When asked how their perfromance felt,  Holly Moore said “It felt really good. We, I think that was the best we’ve ever skated it. And it felt really good and we got our personal best score. And our goal was just to come in and have fun, and I feel like we did that.

Elliana Pogrebinsky & Ross Gudis, who train at Wheaton Academy with McNamara & Carpenter, scored 73.49 in the free dance and 127.77, well behind the four medalists, to earn fifth place, but an improvement on their eighth place finish last year. Their rink-mates Whitney Miller & Kyle MacMillan, who were last year’s Novice silver medalists, were awarded 67.10 in the free dance, for sixth place, and a total score of 112.82.

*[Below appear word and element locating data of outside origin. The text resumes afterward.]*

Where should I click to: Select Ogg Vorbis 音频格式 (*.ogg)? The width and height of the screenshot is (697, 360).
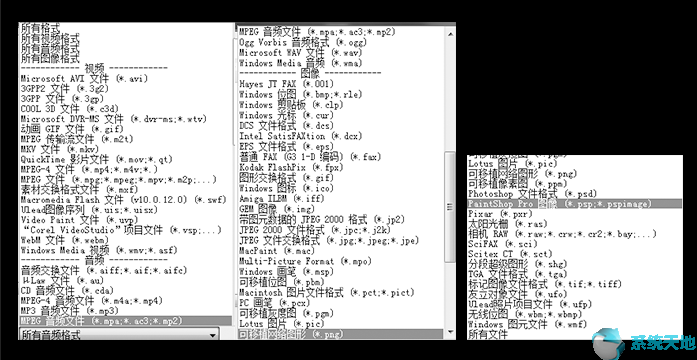(x=303, y=42)
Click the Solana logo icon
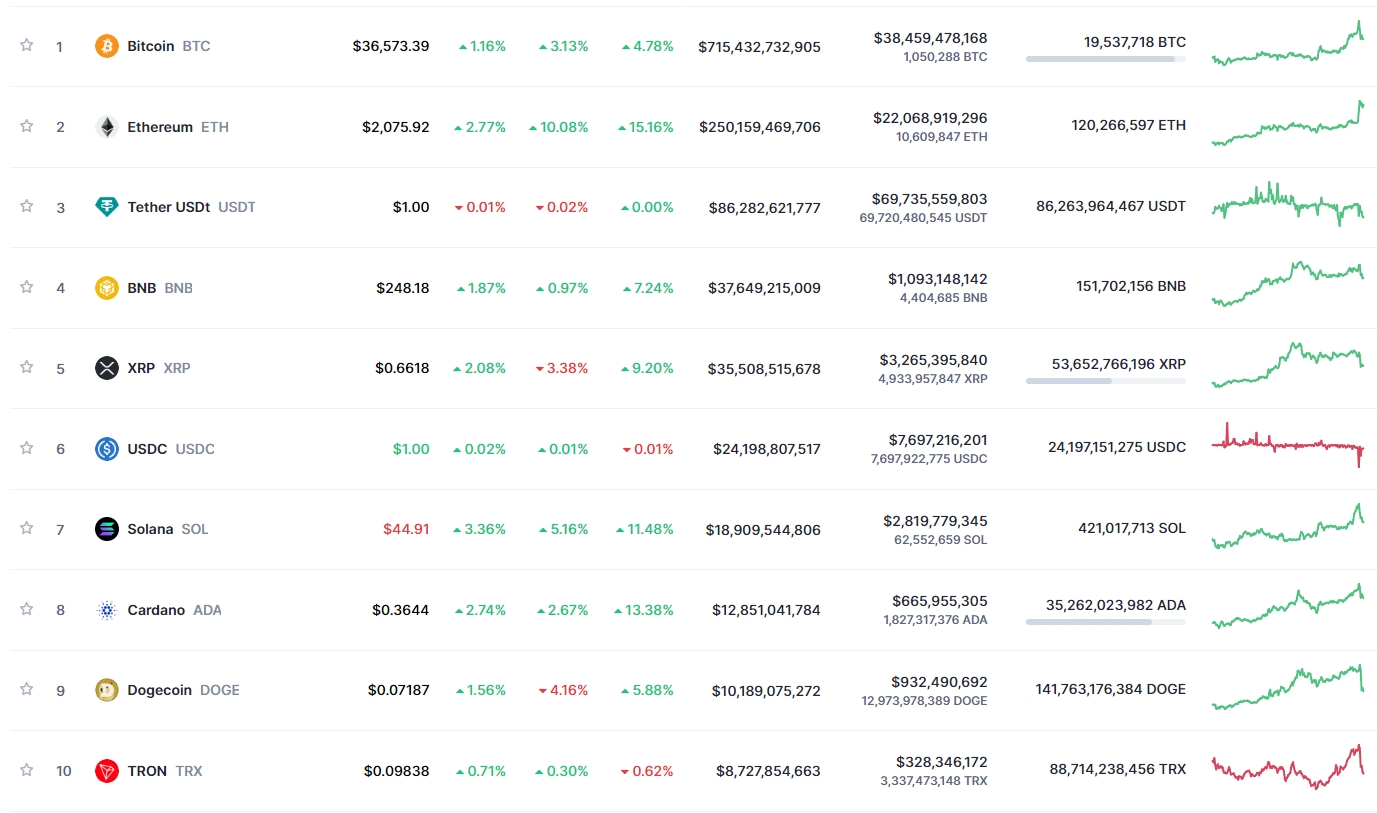1377x813 pixels. 106,529
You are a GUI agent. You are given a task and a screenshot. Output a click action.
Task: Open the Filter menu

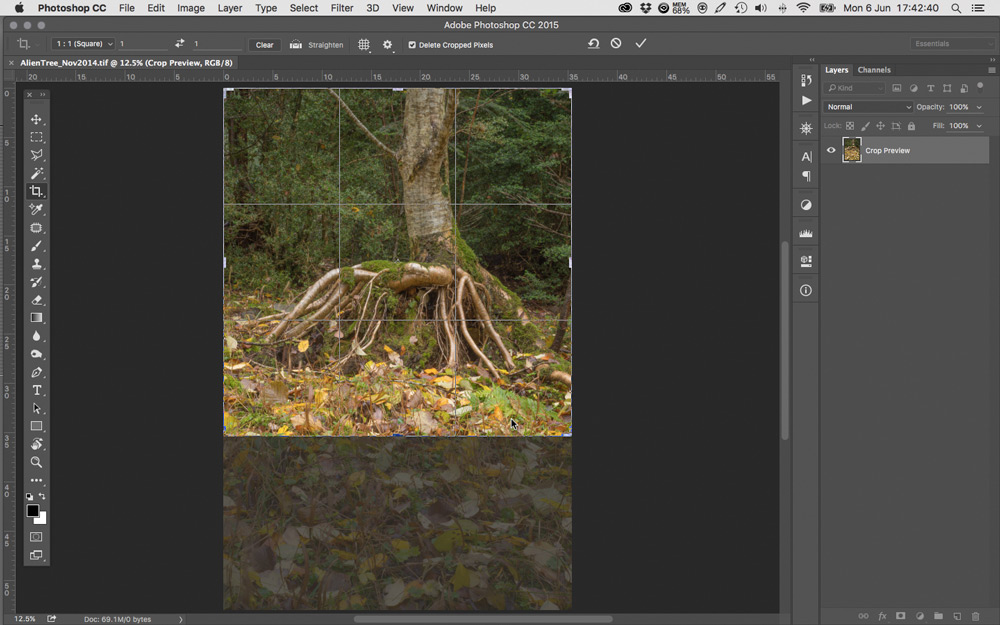click(x=342, y=8)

In the battle of the two rinks, this year it was really no contest. The clear victory went to Krylova and Camerlengo’s students over Wheaton Academy. However, both the coaches from both training schools will probably have noticed that Igor Shpilband, whose teams dominated the junior field prior to the 2011-2012 season, but who has had no junior teams since, was back on the boards this year. The former coach of U.S. Senior Champions, Meryl Davis & Charlie White, was coaching a team of brand new juniors, the team of Min & Ogay. Who knows what will happen next year.